Miral Dizdaroglu
National Iinstitute of Standards and Technology, Gaithersburg, USA
Title: Application of mass spectrometry in the discovery of small molecule inhibitors of DNA repair proteins as potential anticancer drugs
Biography
Biography: Miral Dizdaroglu
Abstract
Most therapeutic agents kill tumor cells by damaging DNA. Evidence shows that cancer cells increase their capacity to repair DNA by overexpressing DNA repair proteins. Increased DNA repair that may remove DNA lesions before they become toxic to cancer cells is a major mechanism for the development of resistance to therapy. DNA repair proteins constitute targets for inhibitors to overcome the therapy resistance. Inhibition of DNA repair proteins may help selectively kill cancer cells in combination therapy or monotherapy.
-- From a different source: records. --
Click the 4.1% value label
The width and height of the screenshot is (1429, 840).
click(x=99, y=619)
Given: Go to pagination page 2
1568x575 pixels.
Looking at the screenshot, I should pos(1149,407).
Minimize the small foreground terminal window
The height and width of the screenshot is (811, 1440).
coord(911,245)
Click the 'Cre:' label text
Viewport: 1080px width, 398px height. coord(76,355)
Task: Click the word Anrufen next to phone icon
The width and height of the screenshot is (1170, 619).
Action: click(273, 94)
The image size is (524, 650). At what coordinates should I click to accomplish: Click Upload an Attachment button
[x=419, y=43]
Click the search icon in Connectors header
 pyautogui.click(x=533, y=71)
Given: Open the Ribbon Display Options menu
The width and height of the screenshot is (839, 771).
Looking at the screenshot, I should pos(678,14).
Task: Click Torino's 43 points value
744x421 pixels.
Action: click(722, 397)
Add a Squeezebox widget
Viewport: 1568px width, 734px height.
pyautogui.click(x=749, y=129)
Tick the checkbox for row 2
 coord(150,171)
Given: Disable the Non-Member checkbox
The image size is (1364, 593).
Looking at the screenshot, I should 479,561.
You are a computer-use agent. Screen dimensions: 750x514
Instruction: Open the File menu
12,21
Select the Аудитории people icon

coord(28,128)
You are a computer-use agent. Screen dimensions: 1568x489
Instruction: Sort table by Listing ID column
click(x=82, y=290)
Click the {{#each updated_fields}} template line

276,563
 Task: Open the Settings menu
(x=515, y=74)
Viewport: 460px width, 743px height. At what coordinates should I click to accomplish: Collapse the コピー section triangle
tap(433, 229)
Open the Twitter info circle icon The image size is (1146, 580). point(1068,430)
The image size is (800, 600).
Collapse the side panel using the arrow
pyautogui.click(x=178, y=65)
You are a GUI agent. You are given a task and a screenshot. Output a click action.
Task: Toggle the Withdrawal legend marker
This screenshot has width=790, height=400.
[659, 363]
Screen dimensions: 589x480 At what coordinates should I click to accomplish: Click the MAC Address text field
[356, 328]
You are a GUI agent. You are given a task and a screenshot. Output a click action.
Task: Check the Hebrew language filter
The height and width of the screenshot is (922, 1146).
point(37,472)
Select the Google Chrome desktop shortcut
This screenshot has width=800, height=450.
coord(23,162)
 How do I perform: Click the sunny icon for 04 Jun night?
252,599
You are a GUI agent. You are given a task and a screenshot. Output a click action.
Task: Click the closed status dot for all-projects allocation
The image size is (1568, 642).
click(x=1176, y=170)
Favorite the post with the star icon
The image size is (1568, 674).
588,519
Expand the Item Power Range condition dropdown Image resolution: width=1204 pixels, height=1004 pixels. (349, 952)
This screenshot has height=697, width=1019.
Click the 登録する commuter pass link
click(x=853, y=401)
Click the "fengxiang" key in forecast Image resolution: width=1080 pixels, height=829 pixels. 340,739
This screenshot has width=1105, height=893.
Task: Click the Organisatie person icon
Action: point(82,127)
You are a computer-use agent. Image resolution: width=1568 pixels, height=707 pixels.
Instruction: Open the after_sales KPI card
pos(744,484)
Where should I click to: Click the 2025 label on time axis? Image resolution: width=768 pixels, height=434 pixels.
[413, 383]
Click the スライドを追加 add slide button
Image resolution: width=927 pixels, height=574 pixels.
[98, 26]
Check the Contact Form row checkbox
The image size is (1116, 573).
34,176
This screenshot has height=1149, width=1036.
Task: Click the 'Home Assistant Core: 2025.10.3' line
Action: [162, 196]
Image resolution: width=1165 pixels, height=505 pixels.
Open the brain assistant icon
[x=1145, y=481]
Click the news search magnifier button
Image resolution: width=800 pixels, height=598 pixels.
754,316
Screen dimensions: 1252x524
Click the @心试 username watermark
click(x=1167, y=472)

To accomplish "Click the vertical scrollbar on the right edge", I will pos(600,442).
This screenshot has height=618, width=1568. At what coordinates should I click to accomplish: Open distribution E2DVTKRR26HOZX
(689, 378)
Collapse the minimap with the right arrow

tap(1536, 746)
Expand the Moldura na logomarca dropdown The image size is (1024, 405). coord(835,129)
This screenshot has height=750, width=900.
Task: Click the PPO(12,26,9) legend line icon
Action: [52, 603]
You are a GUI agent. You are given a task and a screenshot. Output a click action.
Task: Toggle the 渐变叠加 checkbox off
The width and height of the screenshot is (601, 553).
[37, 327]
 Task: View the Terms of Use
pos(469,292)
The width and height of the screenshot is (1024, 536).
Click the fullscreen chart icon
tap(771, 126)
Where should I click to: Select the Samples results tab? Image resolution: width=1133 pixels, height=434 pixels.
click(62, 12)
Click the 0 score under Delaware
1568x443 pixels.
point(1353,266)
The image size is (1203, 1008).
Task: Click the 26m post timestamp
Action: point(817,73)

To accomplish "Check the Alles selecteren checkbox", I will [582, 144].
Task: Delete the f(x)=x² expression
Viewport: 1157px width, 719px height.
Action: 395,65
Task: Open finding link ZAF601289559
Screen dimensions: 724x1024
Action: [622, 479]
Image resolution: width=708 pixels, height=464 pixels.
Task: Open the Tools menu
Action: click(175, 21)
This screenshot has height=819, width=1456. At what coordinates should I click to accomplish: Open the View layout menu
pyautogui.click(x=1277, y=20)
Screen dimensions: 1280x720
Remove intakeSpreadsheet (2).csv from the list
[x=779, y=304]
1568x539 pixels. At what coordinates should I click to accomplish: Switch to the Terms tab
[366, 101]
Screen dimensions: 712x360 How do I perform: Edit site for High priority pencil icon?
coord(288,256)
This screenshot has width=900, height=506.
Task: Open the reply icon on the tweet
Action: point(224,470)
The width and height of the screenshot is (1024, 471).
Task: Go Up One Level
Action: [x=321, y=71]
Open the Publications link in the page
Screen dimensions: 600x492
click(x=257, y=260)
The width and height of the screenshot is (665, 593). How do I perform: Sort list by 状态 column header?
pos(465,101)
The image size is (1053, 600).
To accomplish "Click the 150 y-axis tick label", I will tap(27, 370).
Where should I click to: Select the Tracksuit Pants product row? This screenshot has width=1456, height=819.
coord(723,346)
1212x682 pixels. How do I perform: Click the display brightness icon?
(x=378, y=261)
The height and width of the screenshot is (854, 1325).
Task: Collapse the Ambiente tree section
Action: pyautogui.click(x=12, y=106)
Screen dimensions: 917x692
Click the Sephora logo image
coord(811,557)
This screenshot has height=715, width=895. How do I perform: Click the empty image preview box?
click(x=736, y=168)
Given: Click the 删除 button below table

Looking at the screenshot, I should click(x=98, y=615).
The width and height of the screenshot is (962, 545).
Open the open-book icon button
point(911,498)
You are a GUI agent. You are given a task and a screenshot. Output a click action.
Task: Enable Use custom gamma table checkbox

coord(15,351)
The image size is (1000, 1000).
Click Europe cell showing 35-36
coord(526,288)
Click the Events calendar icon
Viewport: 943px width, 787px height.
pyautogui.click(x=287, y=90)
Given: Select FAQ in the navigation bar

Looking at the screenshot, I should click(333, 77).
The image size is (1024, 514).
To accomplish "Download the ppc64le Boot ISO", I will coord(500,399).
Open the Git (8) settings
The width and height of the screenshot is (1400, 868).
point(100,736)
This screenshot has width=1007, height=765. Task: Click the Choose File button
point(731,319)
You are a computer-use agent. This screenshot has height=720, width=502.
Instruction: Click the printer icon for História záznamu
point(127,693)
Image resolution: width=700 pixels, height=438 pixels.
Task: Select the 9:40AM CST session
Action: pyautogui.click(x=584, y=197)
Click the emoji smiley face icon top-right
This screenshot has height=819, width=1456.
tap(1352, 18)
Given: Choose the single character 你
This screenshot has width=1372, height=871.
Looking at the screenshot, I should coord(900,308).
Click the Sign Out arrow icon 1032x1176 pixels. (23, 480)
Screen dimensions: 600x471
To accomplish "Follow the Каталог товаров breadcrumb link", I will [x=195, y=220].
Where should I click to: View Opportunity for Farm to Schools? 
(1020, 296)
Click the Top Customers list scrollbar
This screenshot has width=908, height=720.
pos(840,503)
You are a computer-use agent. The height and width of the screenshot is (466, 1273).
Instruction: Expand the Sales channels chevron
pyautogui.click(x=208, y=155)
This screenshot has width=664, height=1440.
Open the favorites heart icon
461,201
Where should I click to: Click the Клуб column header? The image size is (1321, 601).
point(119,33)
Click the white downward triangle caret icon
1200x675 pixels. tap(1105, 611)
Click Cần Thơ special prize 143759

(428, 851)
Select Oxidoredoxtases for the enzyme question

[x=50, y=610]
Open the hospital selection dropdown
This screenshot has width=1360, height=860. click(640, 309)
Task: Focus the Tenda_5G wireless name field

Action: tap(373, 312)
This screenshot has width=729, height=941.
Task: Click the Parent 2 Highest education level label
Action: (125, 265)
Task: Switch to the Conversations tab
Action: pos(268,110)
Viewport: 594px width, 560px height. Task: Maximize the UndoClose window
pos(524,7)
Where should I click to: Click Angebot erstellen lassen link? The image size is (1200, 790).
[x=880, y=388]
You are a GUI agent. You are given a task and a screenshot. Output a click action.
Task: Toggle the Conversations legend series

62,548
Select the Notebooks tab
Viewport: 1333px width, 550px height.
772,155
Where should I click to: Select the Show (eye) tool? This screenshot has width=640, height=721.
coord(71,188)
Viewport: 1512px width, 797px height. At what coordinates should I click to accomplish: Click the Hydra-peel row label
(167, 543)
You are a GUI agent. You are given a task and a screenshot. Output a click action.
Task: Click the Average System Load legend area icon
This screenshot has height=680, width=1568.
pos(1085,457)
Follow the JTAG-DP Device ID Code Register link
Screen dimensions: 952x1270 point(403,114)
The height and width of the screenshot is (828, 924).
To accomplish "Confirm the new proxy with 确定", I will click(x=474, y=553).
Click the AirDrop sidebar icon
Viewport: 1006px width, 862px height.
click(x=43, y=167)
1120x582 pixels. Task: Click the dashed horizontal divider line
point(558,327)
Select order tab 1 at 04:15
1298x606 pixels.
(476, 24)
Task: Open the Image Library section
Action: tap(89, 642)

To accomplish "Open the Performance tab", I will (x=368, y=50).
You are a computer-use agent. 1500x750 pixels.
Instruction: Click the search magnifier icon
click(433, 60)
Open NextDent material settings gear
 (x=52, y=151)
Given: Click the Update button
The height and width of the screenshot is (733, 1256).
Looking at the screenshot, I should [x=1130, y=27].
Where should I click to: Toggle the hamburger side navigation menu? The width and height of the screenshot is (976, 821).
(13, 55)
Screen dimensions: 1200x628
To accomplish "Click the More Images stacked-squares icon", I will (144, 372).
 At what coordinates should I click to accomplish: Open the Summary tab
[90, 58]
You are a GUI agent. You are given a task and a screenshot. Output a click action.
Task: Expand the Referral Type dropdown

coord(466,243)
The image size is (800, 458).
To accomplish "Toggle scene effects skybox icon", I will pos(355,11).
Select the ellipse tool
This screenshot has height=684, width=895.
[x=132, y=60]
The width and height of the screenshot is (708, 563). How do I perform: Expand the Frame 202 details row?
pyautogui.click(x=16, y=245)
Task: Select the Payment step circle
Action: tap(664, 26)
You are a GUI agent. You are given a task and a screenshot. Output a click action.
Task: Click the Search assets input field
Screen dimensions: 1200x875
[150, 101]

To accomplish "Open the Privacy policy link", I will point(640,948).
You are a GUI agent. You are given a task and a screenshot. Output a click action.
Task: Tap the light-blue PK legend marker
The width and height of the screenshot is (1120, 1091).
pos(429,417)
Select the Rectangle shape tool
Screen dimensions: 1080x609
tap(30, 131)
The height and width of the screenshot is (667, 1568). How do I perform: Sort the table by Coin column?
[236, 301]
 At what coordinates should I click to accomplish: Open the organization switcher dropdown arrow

Among DNA repair proteins, DNA glycosylases remove modified DNA bases in the first step of the base excision repair mechanism, paving the way for other proteins to fully repair DNA. We planned experiments to discover small molecule inhibitors of human DNA glycosylases NEIL1, OGG1 and NTH1. First, a fluorescence-based assay was developed to detect both glycosylase and lyase activities of these proteins. From a primary screen of ∼400,000 compunds, a number of inhibitors were identified. We applied GC-MS/MS with isotope dilution to determine the inhibition of NEIL1, OGG1 and NTH1 by identifying and quantifying the excised levels of their substrates. Four purine analogs were found to be potent inhibitors of the excision of NEIL1 substrates. Three of the four NEIL1 inhibitors also inhibited the exicision of NTH1 substrates, but not those of OGG1. Five other inhibitors were found to be potent inhibitors of the excision of OGG1 substrates; however, they displayed no inhibition of NEIL1 and NTH1 activities. Overall, this work forms the foundation for future drug discovery for DNA glycosylases.